The modern London Borough of Barking and Dagenham was created by the 1963 Act which came into force in 1965. It combined the greater part of the Municipal Borough of Barking with parts of the Municipal Borough of Dagenham. The northern part of Dagenham was amalgamated with Ilford into the London Borough of Redbridge. Barking and Dagenham has a population of 155, 600 in a land area of 13 square miles giving a population density of 11,862 per square mile (4,576 per square Km) which ranks it at 18 in London and 19 in the UK as a whole. It is situated in East London/Essex and lies on the north bank of the Thames and within the M25 London Orbital Motorway. Barking was originally incorporated as a Municipal Borough on October 5th 1931 and Dagenham in October 1938.The name Barking is derived from the Saxon tribe of the Berecingas who were part of the East Saxon Kingdom established at the end of the Roman period. The town developed from one of the earliest Saxon settlements, on the east bank of the Roding river, and grew up around barking Abbey at the head of barking creek. The parish was included in the Manor of Barking and it was here that William the Conqueror had his headquarters as he waited for the Tower of London to be completed. Throughout the medieval period the Abbey, which is the second oldest Saxon Abbey in the country, played a major role in the history of the Borough and was at one time the largest Benedictine Nunnery in the country. It escaped the first wave of Henry VIII’s suppression of the monasteries and seizure of ecclesiastical lands but was dissolved in 1539 and the Manor remained Crown property for the next 89 years. After the dissolution , many landowners in Barking were London merchants and several of these were elected Lord Mayor.
In the centuries that followed, the most important industry in Barking was fishing.

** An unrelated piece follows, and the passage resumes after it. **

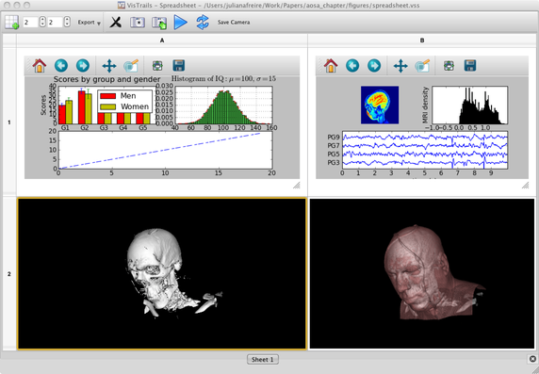539x374 pixels.
Task: Decrease the column count stepper
Action: 67,24
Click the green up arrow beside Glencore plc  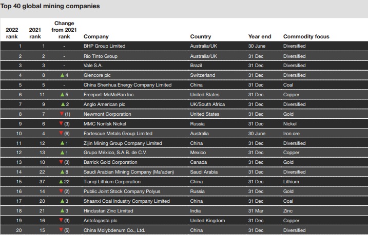point(62,75)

This supplied the London market and many major fishing fleets operated out of the mouth of Barking Creek In the middle of the 19th century there were 220 Barking smacks which were crewed by 1,370 men and boys. However, by the end of the century the Fleet had moved up the east coast to Yarmouth and Gorleston, a development facilitated by the development of the railways which carried the fish to London. The railway arrived in Barking itself in 1854 and brought the expansion of the town over the surrounding farms and market gardens. The population of the town had reached 21,547 in 1901 and climbed steadily to 78,170 by 1951, after which a gradual decline set in.Until 1933, Barking was the terminus of the District Line on the Underground system which was then extended to the present terminus at Upminster. It was also in 1933 that the North Circular Road was completed and reached Barking where it connects with Eastern Avenue. This massive improvement in transport across the mud flats of the Thames stimulated the population growth in the second quarter of the 20th century. Barking Power Station, one of the largest in Europe began operation in 1925 and was finally closed in 1981. The decline of the railways also provided new opportunities and in 1972 a freightliner terminal opened on the 30 acres of railway sidings south of Ripple Road.
The South-East Technical College was opened in 1936 and built to a design by J Stuart. It eventually became the Barking precinct of the North-East London Polytechnic in 1979 and is now part of the University of East London. The Town Hall was designed by Herbert Jackson in 1936 but the construction was delayed by the Second World War. It was completed, with an impressive clock tower, in the 1950s and opened by Dame Evelyn Sharp in 1958. This was accompanied by the construction of a number of Housing Estates. A new central Library was opened in 1974 and several modern office blocks followed in the 80s. The area around St Margaret’s Church and Barking Abbey is a designated Conservation area and the Quaker burial ground, which includes the grave of the prison reformer Elizabeth Fry, has been turned into a public Garden.Dagenham lies east of Barking and derives its name from the Saxon Deccanhaam – “Daecca’s home (or village)”. It was an ancient parish, part of the Manor of Barking, extending 8 miles northwards from the Thames to Lambourne End. Dagenham village is probably one of the oldest Saxon settlements in Essex. The area retained its rural character until the 1920 and at its centre lies Beacontree Heath which is believed to have been the Saxon meeting place of the Becontree Hundred. In the north, at the fringe of Hainult Forest is Chadwell Heath which was long a haunt of footpads and highwaymen. It was here that the move to urbanisation began around 1900 with a rapid development of both public and private housing after 1918. The population grew from around 9,000 in 1921 to 114,568 in 1951.
The only survivals from the old village are the church of St Peter and St Paul which retains the 13th century chancel and the 15th century north chapel, the 17th century vicarage and the Cross Keys Inn. The latter is a timber-framed building dating from the late 15th century with gabled and formerly jettied cross wings and is the oldest secular building in the area.
Dagenham became heavily industrialised during the 20th century. One of the first to be established was Telephone Cables, Europe’s largest cable manufacturers, at Dagenham Dock. This was a tidal basin which was constructed by Samuel Williams in 1887 after attempts to turn Dagenham Breach into a dock had failed. The Ford Motor Company bought some land from the Williams family in 1924 and began production at their Thames-side factory in 1931. Barker and May moved production here in 1934. After the First World War an enormous Municipal rubbish dump was established between Dagenham and Hornchurch. There were frequent strong complaints from people living and working in the area about the noxious smell and gases coming from the dump but these were generally ignored. However, Ford, having inspected the dump decided that the wast products could be better disposed of by using them to generate electricity foe the new Works. The dump disappeared and the resulting Ford Works, which covered an area of 600 acres, were opened in 1932. They survived until May 2002 when all production was moved to more efficient plants in Europe.